Non per niente un termine che pochi anni fa ha sostituito il più banale “aprire un’attività”, con il termine – ben più cool – di “start-up”, è diventato un punto di riferimento per qualsiasi inserto economico, per qualsiasi workshop o convegno di interesse, per qualsiasi sognatore incallito che vorrebbe svoltare e diventare ricco dalla sera alla mattina.
Ebbene, oltre alle start-up c’è di più. Ci sono persone che seguono progetti di vita che sembrerebbero ai più assurdi. Che prendono il coraggio a quattro mani e approfondiscono aspetti che, qualche anno fa, neppure c’erano, nel lungo elenco delle professioni esistenti. E non sono solo i personal-shopper, i wedding-planner, i cake-designer, ma anche artisti di strada e saltimbanchi, life-coach, e mille altre possibili idee, con cui fare qualche fattura e raggiungere il potere d’acquisto necessario a sopravvivere, o a realizzare i propri obiettivi.
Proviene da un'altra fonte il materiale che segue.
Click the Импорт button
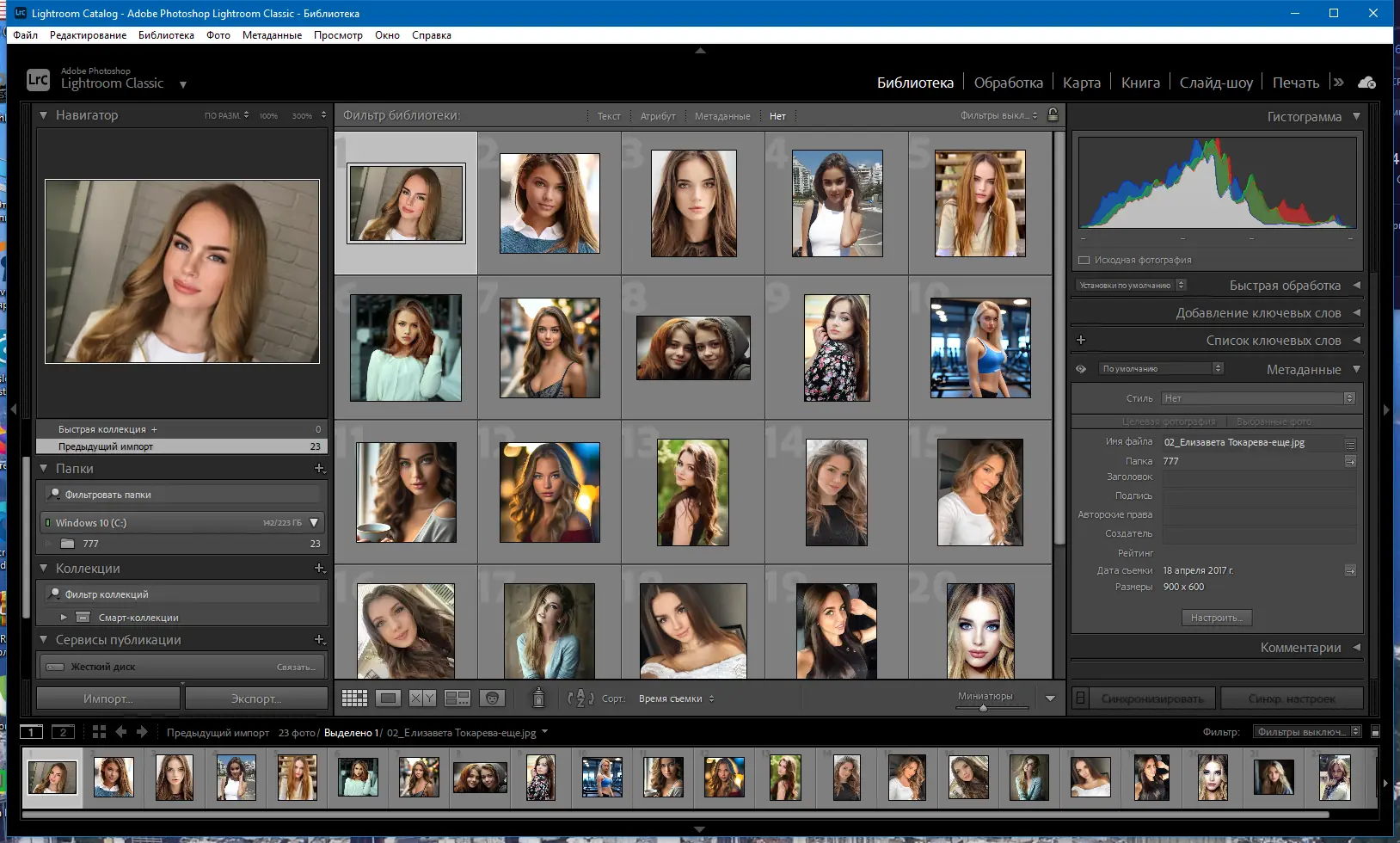coord(107,698)
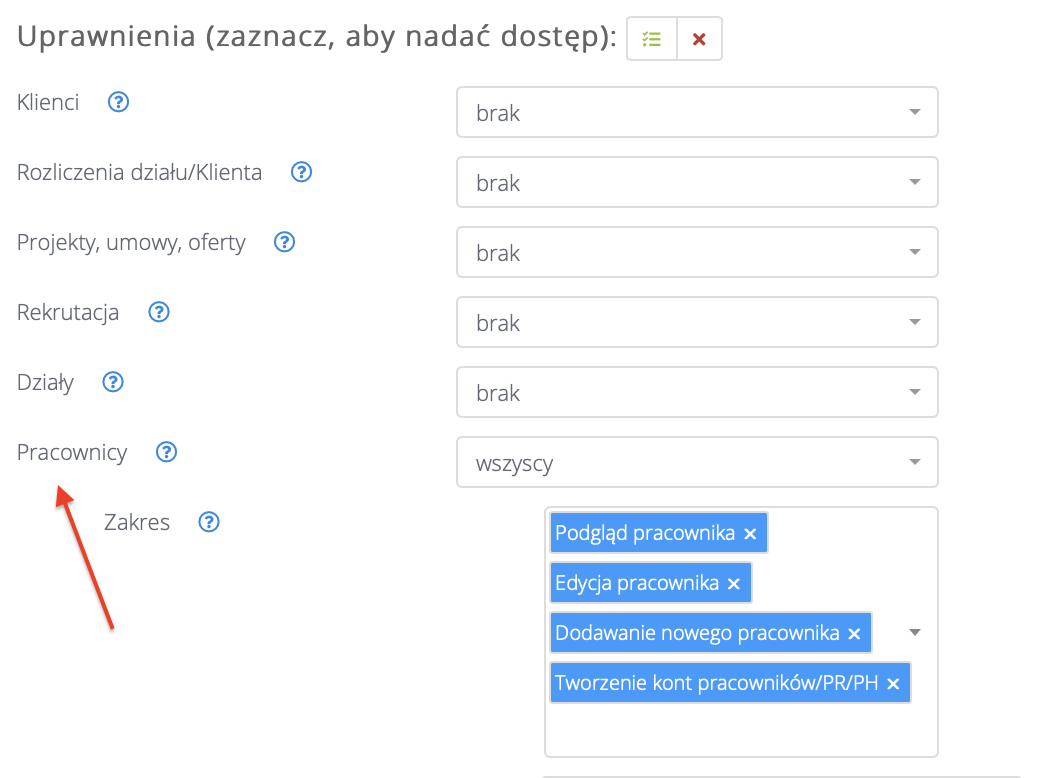Open the Działy help question mark

pyautogui.click(x=113, y=382)
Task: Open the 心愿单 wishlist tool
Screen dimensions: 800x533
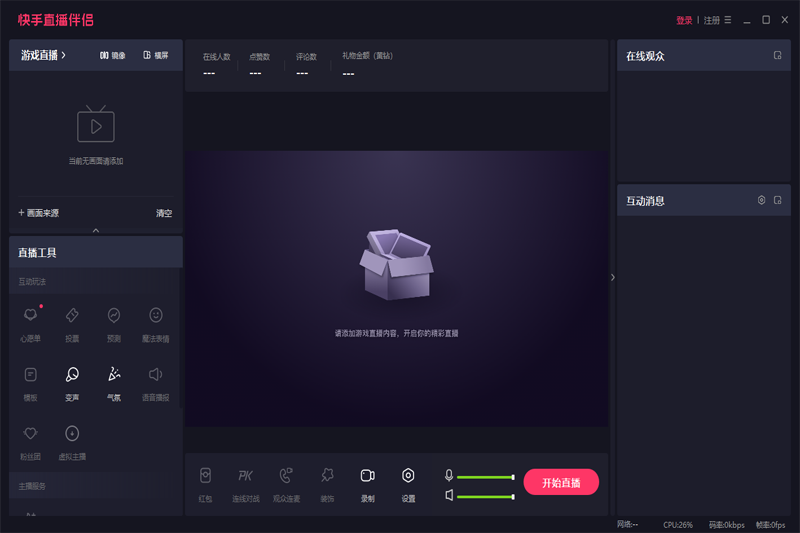Action: (x=30, y=316)
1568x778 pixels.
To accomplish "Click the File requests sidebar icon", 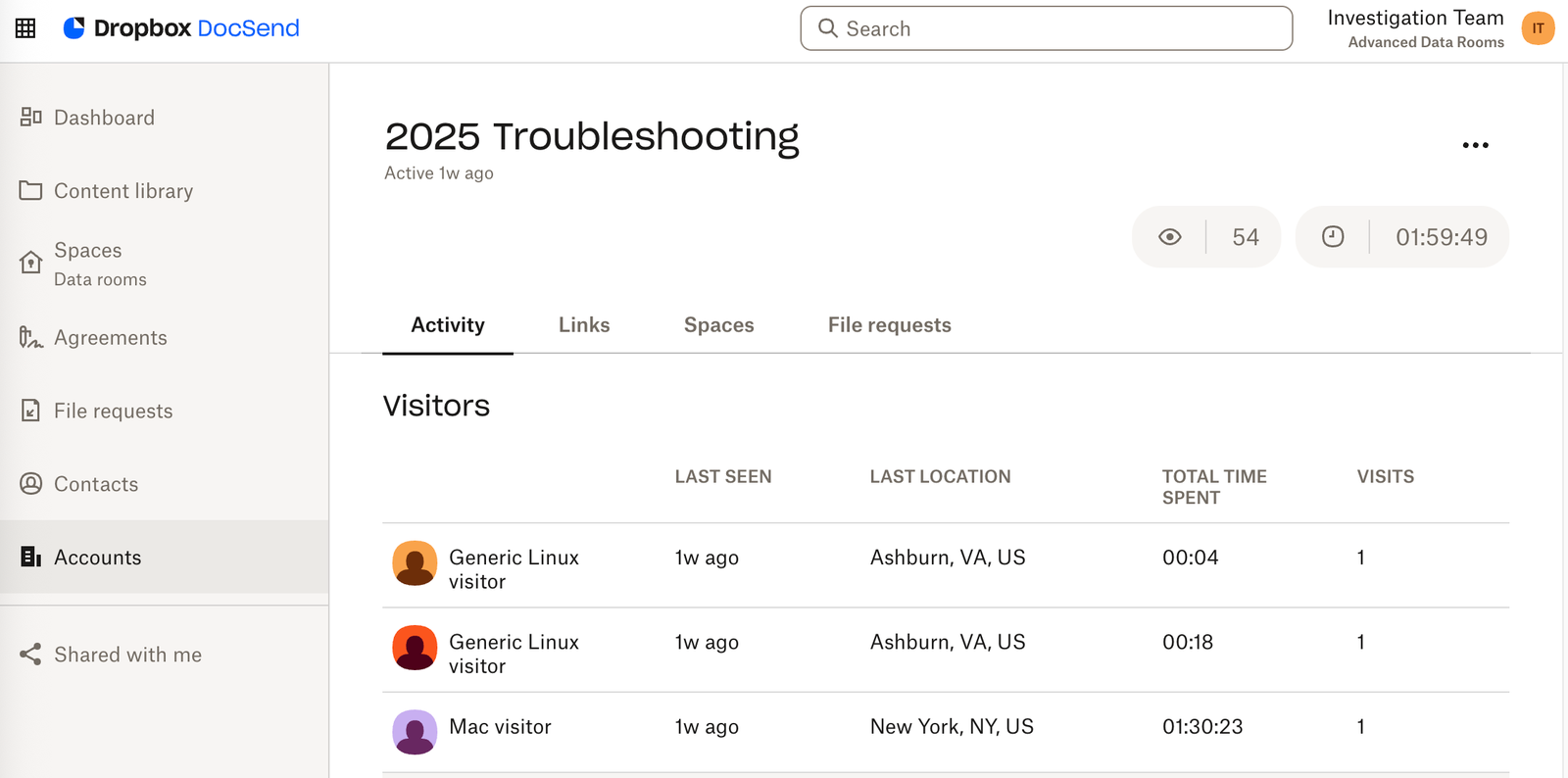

Ecco così come qualcuno lascia un lavoro classico per organizzare viaggi che portano attorno al mondo, o come qualcun altro si assume la noiosa responsabilità di fare le code per gli altri, tra sportelli e uffici pubblici. E lasciatecelo dire non sono lavori meno dignitosi di quelli che, un tempo, erano considerati i “lavori nobili”. Non corrispondono infatti, spesso, a minor preparazione od istruzioni, ma semplicemente ad un più alto livello di adattabilità ad un mondo così complesso che, per ogni porta che ci chiude, in realtà spalanca decine di spiragli invisibili.
Per cui date un’occhiata in giro, siate creativi, leggete questo numero e inventatevi una nuova professione, se non avete ancora trovato un posto preciso in questo pazzo triste mondo del lavoro!